From WaPo:
As New York Times labor writer Steve Greenhouse has noted, until 1975, “wages nearly always accounted for more than 50 percent of our nation’s GDP.” But in 2012 they fell to a record low of 43.5 percent. Those who make the economic engine run are receiving less of what they produce. And it’s not because employees aren’t working harder, or smarter. From 1973 to 2011, according to the Economic Policy Institute, employee productivity grew by 80.4 percent while median hourly compensation after inflation grew by just 10.7 percent.
Thursday’s one-day strike of fast-food workers in dozens of cities was one of the new forms of labor creativity aimed at doing something about this. The folks who serve your burgers are demanding that instead of an average fast-food wage of $8.94 an hour, they ought to be paid $15. Assuming two weeks of unpaid vacation, this works out to $30,000 a year, hardly a Ronald McDonald’s ransom.
The protests have the benefit of putting low-wage workers in the media spotlight, a place they’re almost never found in a world more interested in the antics of Miley Cyrus and Donald Trump. “They want a raise with those fries,” the New York Daily News cheekily led its story on the strike.
Key unions are helping to organize these efforts, but they don’t necessarily expect formal union recognition. They want to raise wages, which is what could happen if the public responds. Companies have been frantically painting themselves green to attract environmentally conscious customers. Employers might discover, to paraphrase the old McDonald’s slogan, that their workers deserve a break today if consumers (who are also workers themselves) started pressuring them to be more employee-friendly.

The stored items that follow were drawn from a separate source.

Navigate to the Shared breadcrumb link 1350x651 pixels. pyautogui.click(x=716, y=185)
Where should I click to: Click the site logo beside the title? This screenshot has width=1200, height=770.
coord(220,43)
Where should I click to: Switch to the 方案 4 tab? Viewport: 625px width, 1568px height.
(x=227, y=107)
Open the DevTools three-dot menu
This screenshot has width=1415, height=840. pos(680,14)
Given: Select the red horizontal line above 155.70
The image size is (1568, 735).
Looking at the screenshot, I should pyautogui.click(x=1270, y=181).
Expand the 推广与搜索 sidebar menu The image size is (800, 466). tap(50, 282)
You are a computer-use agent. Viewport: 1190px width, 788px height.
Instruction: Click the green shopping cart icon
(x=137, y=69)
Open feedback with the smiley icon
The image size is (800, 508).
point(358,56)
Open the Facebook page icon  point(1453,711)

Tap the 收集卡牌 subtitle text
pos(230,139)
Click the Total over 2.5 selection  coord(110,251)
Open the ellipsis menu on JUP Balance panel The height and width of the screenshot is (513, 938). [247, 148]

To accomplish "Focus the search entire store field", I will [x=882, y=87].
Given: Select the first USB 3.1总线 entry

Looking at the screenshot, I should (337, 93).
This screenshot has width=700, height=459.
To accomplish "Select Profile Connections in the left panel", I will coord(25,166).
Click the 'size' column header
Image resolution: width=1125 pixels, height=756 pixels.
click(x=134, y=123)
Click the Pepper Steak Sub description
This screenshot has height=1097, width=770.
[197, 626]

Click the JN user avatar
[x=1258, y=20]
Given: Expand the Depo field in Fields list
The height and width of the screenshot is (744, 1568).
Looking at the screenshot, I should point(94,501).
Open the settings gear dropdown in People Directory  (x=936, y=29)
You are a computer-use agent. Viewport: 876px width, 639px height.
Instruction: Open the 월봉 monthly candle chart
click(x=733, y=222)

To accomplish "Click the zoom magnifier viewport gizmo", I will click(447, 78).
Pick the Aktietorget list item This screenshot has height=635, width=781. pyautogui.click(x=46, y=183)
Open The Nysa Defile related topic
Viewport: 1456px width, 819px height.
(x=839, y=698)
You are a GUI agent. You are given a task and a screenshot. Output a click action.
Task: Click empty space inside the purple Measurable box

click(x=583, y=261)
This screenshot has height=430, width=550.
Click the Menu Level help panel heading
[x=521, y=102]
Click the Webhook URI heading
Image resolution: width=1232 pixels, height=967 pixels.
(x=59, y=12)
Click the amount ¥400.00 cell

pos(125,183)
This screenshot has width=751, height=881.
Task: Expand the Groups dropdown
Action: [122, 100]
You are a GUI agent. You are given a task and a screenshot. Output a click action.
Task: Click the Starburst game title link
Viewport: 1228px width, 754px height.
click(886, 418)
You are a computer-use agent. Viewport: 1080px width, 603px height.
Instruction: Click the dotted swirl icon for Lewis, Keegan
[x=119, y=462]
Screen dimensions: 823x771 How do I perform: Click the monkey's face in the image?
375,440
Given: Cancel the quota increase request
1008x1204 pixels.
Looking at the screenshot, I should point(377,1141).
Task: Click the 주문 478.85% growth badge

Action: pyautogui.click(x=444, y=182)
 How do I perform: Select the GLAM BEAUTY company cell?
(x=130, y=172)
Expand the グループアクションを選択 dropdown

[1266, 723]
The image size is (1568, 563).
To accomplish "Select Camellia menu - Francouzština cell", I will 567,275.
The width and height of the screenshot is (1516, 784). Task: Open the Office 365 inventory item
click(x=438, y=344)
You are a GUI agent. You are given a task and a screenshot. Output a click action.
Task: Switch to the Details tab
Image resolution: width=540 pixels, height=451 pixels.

The fast-food campaign feeds into efforts to hike the current $7.25-an-hour minimum wage nationwide and to enact higher “living wages” in localities around the country. In Long Beach, Calif., as my Post colleague Harold Meyerson reported recently in the American Prospect, voters last November overwhelmingly enacted a measure to boost the hourly pay of some 2,000 of the city’s hotel employees to $13.
From The Grio:
Poverty-wage workers, including union workers, are more likely to be women, young and of color in the new service economy. According to EPI, one-quarter of Americans work in low-paying jobs, which is at or below the federal poverty level for a family of four, which was $23,005 per year in 2011. White women are less than half the workforce, but 55.1 percent of poverty-wage workers. Workers between ages 18 and 25 were 15.5% of the workforce in 2011, but were 35.5 percent of poverty-wage workers.
Blacks and Latinos are overrepresented among low wage workers. African-Americans were 11 percent of the workforce in 2011, yet made up 14.1 percent of all poverty-wage workers. Similarly, Hispanics constituted 15.3 percent of the workforce in 2011, but 23.6 percent of poverty-wage workers. Whites are underrepresented among the poverty-wage workforce, accounting for 66.9 percent of all workers, but only 55.9 percent of all poverty-wage workers.
Meanwhile, in 2011, only 31.5 percent of poverty-wage workers lived in households with greater than $50,000 in family income, while 31% lived in households with less than $25,000 in family income. These figures counter the notion that many fast-food workers live in high income households, such as a teenager with well-to-do parents, or an adult with a higher-earning spouse.
In addition, there are educational disparities among low wage workers. For example, workers with a high school diploma or less were 36.4 percent of the total workforce in 2011 but 54.3 percent percent of low-wage workers. Yet, workers with some college education are overrepresented as well, accounting for 19.7 percent of the national workforce but 26.4 percent of poverty-wage workers.
The workers in the $200 billion a year fast food industry are dependent on food stamps at twice the rate of the rest of the U.S. workforce, and rely on other government programs such as Medicaid just to make ends meet. This comes as Don Thompson, the CEO of McDonald’s, saw his compensation more than triple to $13.75 million.